Downside momentum builds amid oversold signals and low volatility
On the technical front, USD/PLN is trading below both the MA-20 and MA-50, which reinforces near- and medium-term resistance, while the MA-200 beneath current price acts as key long-term support. The Ichimoku Kijun is set at zł3.6635, serving as immediate overhead resistance. Momentum indicators confirm pronounced downside pressure: MACD signals a Sell, ADX is Neutral, and RSI and CCI both register in oversold territory, with Stoch RSI also oversold. Bull/Bear Power (BBP) and the Awesome Oscillator further corroborate seller dominance, and price action has finished near session lows on low volatility.
Downward bias persists as resistance holds and support is tested
For the next two to three sessions, the projected trading band is zł3.6314–zł3.6678, describing a typical volatility range for the pair. The prevailing scenario assigns a very low probability to an upward move, with a strong likelihood that prices will either drift sideways or resume their downward direction.

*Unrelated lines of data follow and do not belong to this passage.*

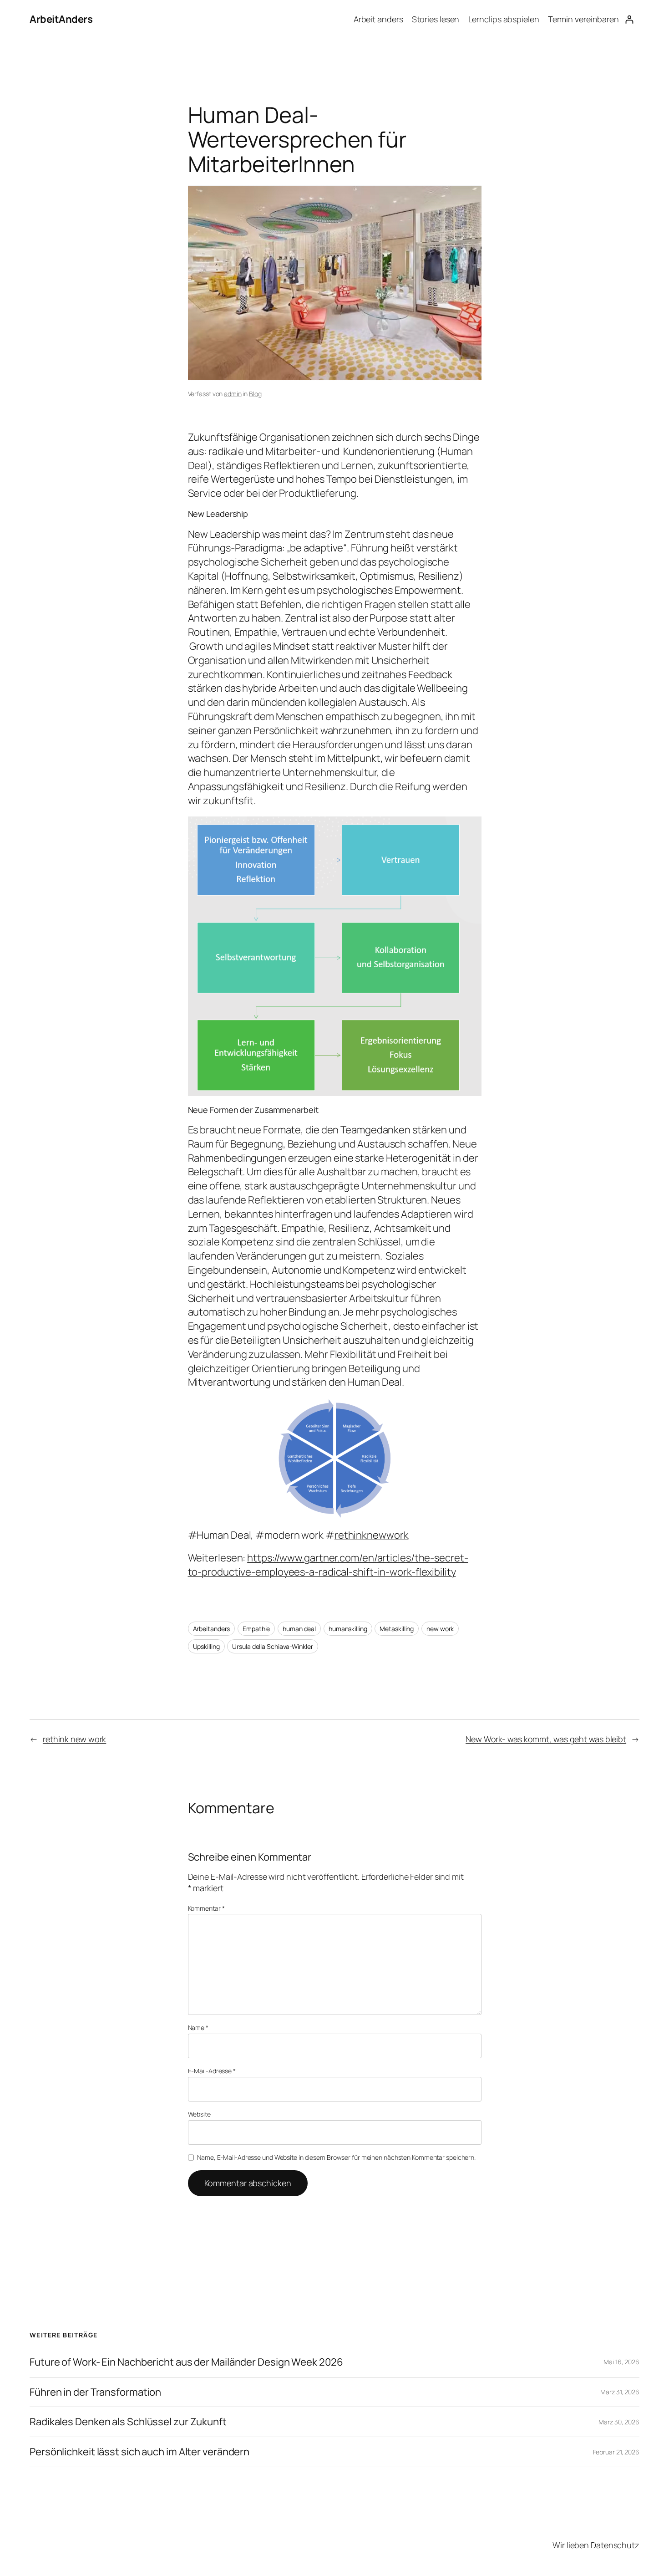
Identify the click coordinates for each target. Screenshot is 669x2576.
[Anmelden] (629, 19)
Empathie (256, 1628)
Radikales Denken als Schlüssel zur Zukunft (128, 2422)
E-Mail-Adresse (212, 2070)
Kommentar (206, 1908)
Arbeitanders (211, 1628)
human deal (299, 1628)
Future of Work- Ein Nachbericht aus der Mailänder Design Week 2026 (186, 2362)
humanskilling (348, 1628)
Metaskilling (397, 1628)
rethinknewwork (371, 1535)
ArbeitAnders (61, 19)
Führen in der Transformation (95, 2392)
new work (440, 1628)
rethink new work (74, 1739)
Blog (255, 393)
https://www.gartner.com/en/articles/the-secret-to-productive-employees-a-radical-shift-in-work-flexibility (328, 1565)
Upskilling (206, 1646)
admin (233, 393)
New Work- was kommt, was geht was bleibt (546, 1739)
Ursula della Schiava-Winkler (272, 1646)
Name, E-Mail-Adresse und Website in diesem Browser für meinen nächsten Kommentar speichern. (336, 2157)
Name (198, 2027)
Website (199, 2114)
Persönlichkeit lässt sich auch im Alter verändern (139, 2452)
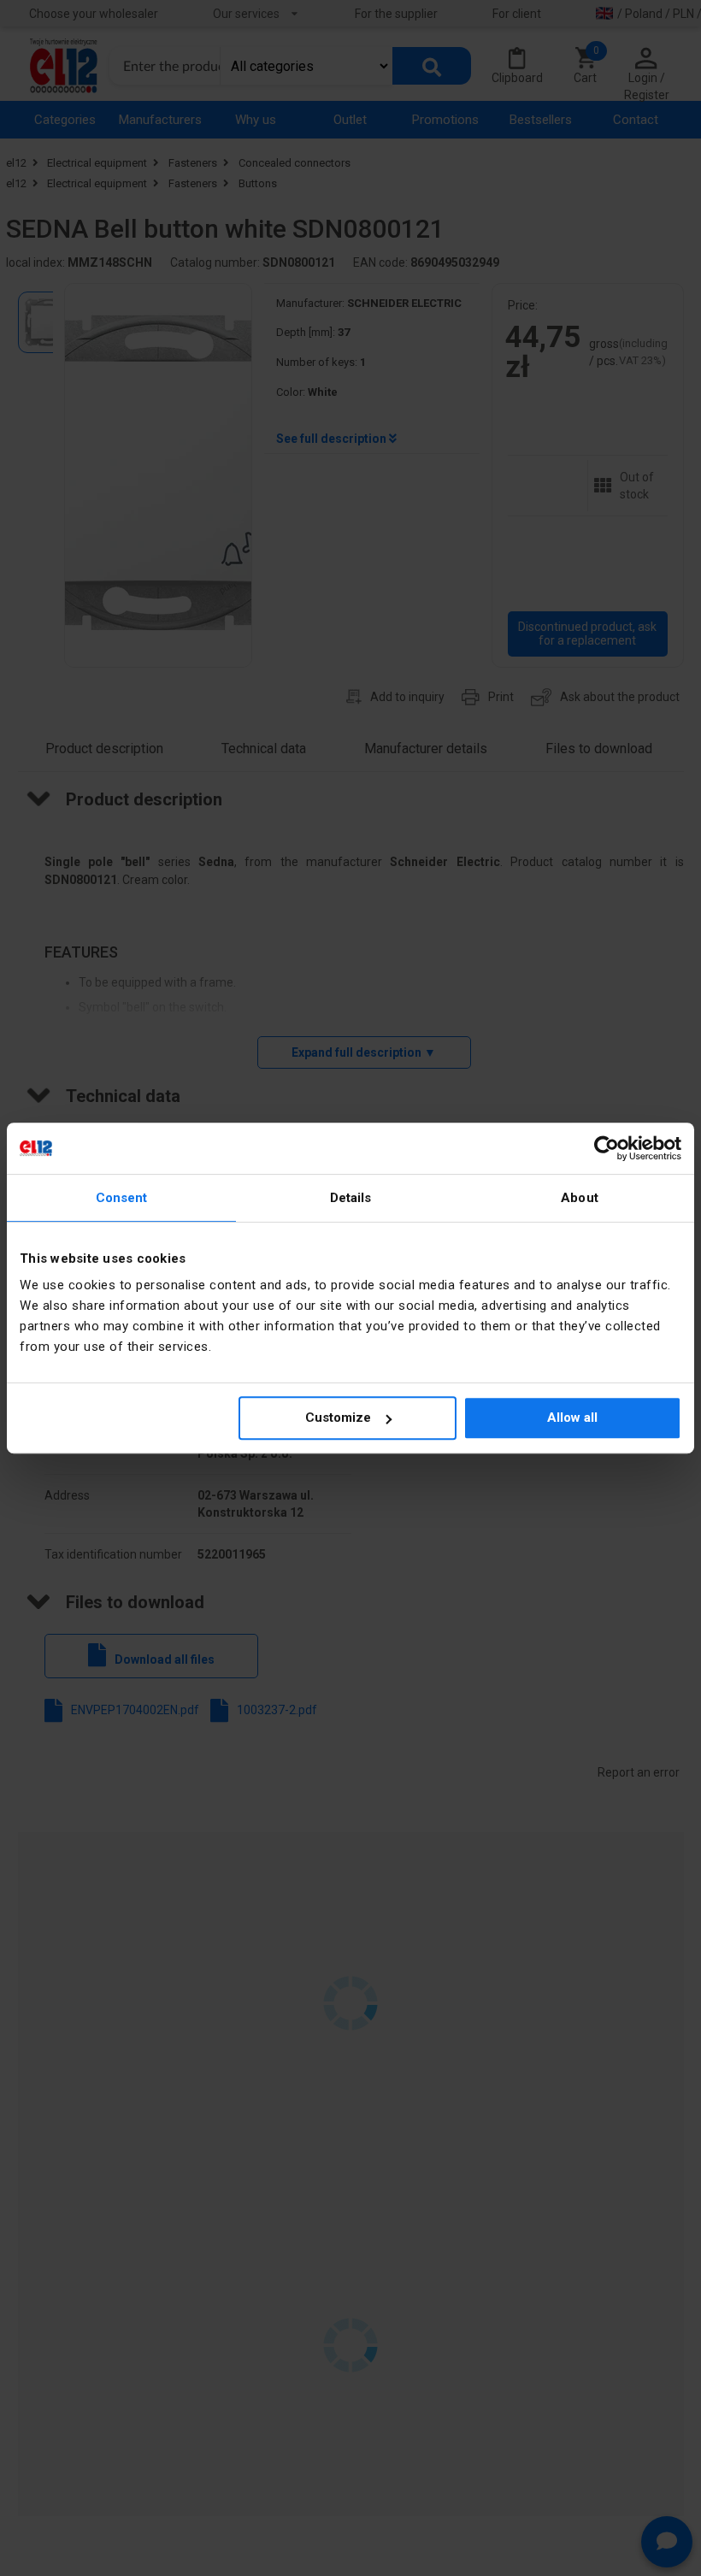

An upward reversal would require a push above the immediate resistance at the Ichimoku Kijun, while a decisive move lower would be initiated by a break below the current long-term support.
Earlier, analysts noted that the USD/PLN maintained a cautiously bullish tone but with signals of slowing upside momentum amid mixed technical readings. The latest technical and macro developments now indicate a clear shift toward downside risk, making sustained breaches below long-term support levels critical for future trend direction.